In urban renovation, the focus is often on the interior and exterior building. Plumbing, paint, roof, granite counters, engineered floors, blah, blah. We stumbled across a piece of land that happened to have a house on it. This is an account of the land.

I had a modest East Side duplex with a very small yard, which I owned with an estranged ex-boyfriend. We were both still living in it – in different units. Eventually through lawyers we agreed on sales terms and the end came quickly. Rosemary Sandretto from Terapak Realty came to see it and list it. She and Norm unloaded the property for us in less than a week. After splitting the proceeds, there might have been enough for a down payment on another modest house.

I saw that very house on the Terapak website, lyrically described as an “old farmhouse in the northern reaches of Riverwest with a wraparound porch and an apple tree.” In the frothy housing market of 2003, the place had been listed for more than two months. Something was probably wrong with it. Of course I wanted it.

My niece and I drove up to see the place one drippy night in April. “Cool! Boo Radley!” she said as we pulled into the drive.

Well, kind of. The place was trashy and neglected and in the mist it looked haunted. The yard was choked with old doors, rotting lumber, rusty corrugated iron, and weeds.

But still I wanted it. A row of tall straight poplars with pale grey trunks fronted the property. And there was the porch, the old apple tree, and plum trees getting ready to blossom. Nearby was the river.

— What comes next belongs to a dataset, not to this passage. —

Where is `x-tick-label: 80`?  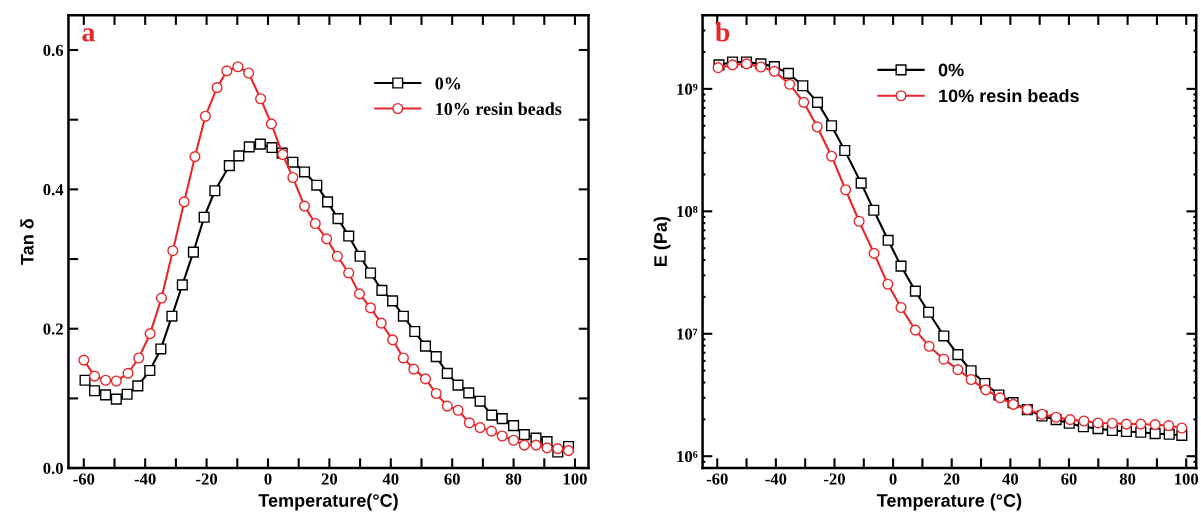 x-tick-label: 80 is located at coordinates (1128, 479).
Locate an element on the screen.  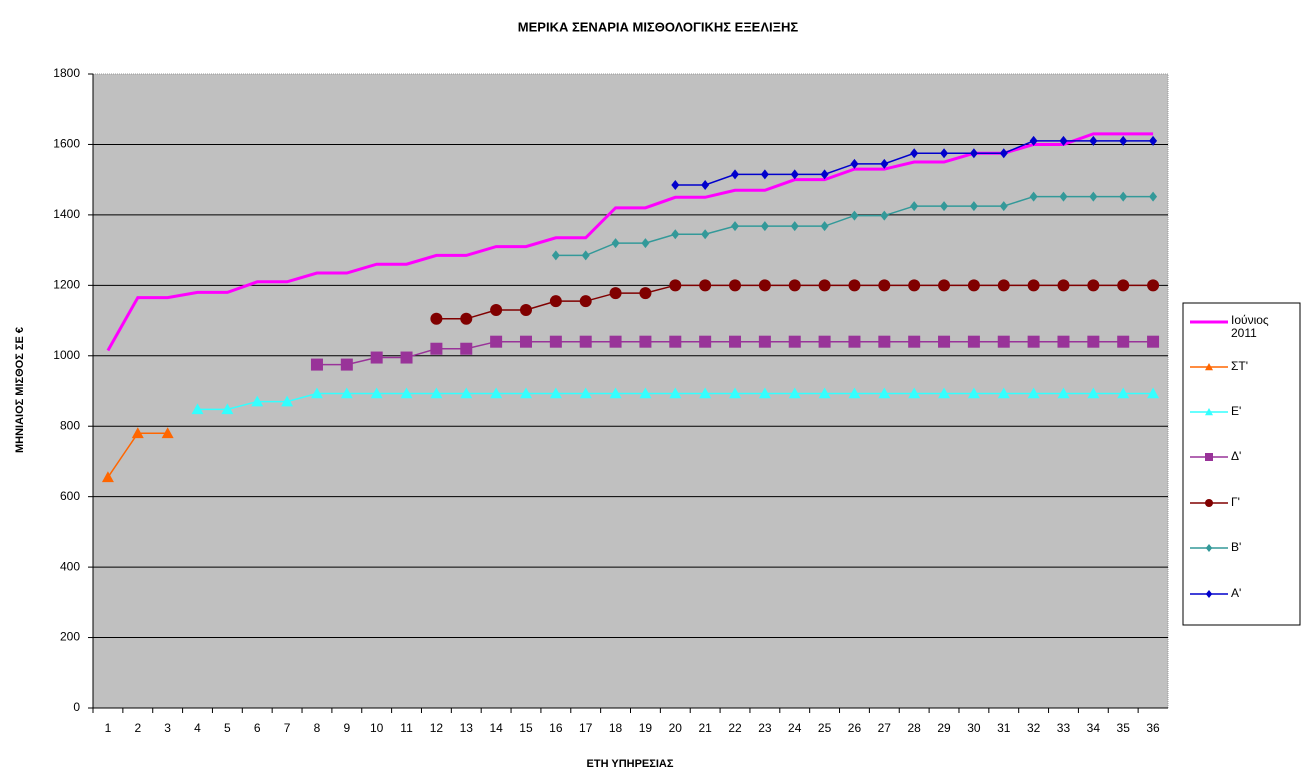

The offer was accepted and so we closed in spring of 2003. Scott and I moved in on the last and rainiest weekend of May.

First, we had a deadline with the City: fix up the exterior in sixty days – or else. After the occupancy certificate came clearing the land: digging up stumps, removing endless garbage, pulling up bales of garlic mustard, picking out glass and nails and old toys imbedded in the ground. As my parents had done when they bought a wrecked farmhouse out in the northern Kettle Moraine almost forty years ago, so did I. I knew there was nothing to be afraid of.

We collected bricks and granite pavers and other hardscape materials lying around the yard, and created paths. There was a lot to collect; the longest-lived owners of the house had been a German mason and his family. Hardworking and maybe obsessed with masonry, he paved over much of the front yard. Scott sledged it out, I built retaining walls out of the pieces, and we hauled the rest away. Then a dump truck came and left tons of topsoil in the yard. We covered over the moonscape, planted grass and yews, and shaped a berm to control wind and create privacy on the alley side.

Over the past two years we have turned over almost the entire yard to at least one spade’s depth. Considering all the abuse the land has undergone, the soil is amazingly black and loamy. To cover it, we broadcast pounds of white clover seed all around. We visited nurseries, plant shows and farmers markets, and accepted plants from family and friends. I built a compost bin. Both wild and cultivated flowers bloomed. Passing neighbors smiled and gave compliments, and we shared with them a bumper crop from our red plum tree.

One day a while ago when we were both at work, all of our garden tools as well as a red wheelbarrow filled with compost disappeared. Who’d want a rusty old mattock? A plastic yard rake? The compost? Maybe they turned up at a rummage sale somewhere else. We learned that ownership is sometimes not respected by some few passers-by, and so we learned to keep our tools out of sight.

This neighborhood is debatable. Sometimes strangers with no seeming good intent knock on our door in the middle of the night, or enter the yard to work a scam. Occasionally, police cruise by searching for suspects, or we get rumor of a nearby mugging or burglary. Still, I like to think that we are fighting the forces of chaos up here with a lawnmower and pruning shears. When we sit on the porch on a warm day with cold beers and the Weber grill going, and a view of the trees in the river valley, we know we created this.

The lesson is?

Do there have to be lessons?

We learn from what we do and then we want to talk about them (I do anyway). So here’s one: you get dirty but dirt washes off.

Or: just because nobody else wanted it, doesn’t mean it doesn’t have value.

Or: if you dump your baggage, opportunities open up. Old houses appear just when you need them. Everything we are or aspire to is right splat there in the yard like a big old billboard. You may roll your eyes, or you may admire, or you may just observe for a while to see what will happen next.